■ PROBLEM REQUIREMENTS:
What you should give back is every line from the one containing "Given: Open the" through the last line of the records below, word for word and without pictures.

■ Data extracted from a collection:
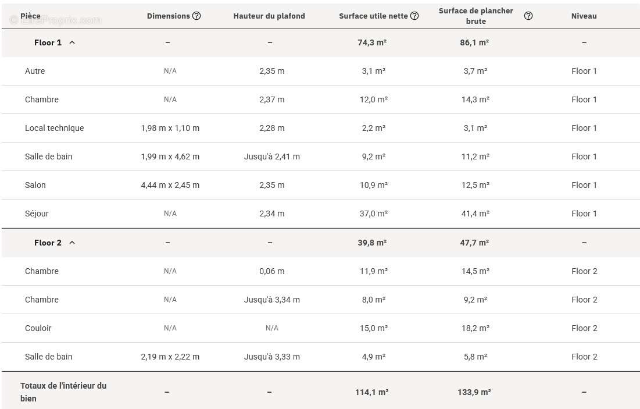Select the Autre room row

point(321,71)
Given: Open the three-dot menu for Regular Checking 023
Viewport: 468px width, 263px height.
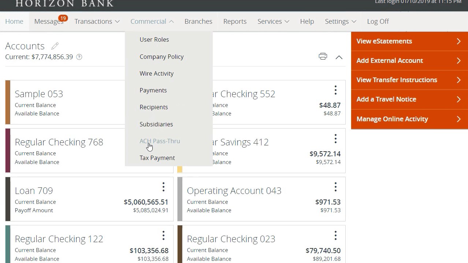Looking at the screenshot, I should pyautogui.click(x=335, y=236).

■ SOLUTION FOR THIS PROBLEM:
Given: Open the three-dot menu for Regular Checking 023
Viewport: 468px width, 263px height.
Looking at the screenshot, I should pyautogui.click(x=335, y=236).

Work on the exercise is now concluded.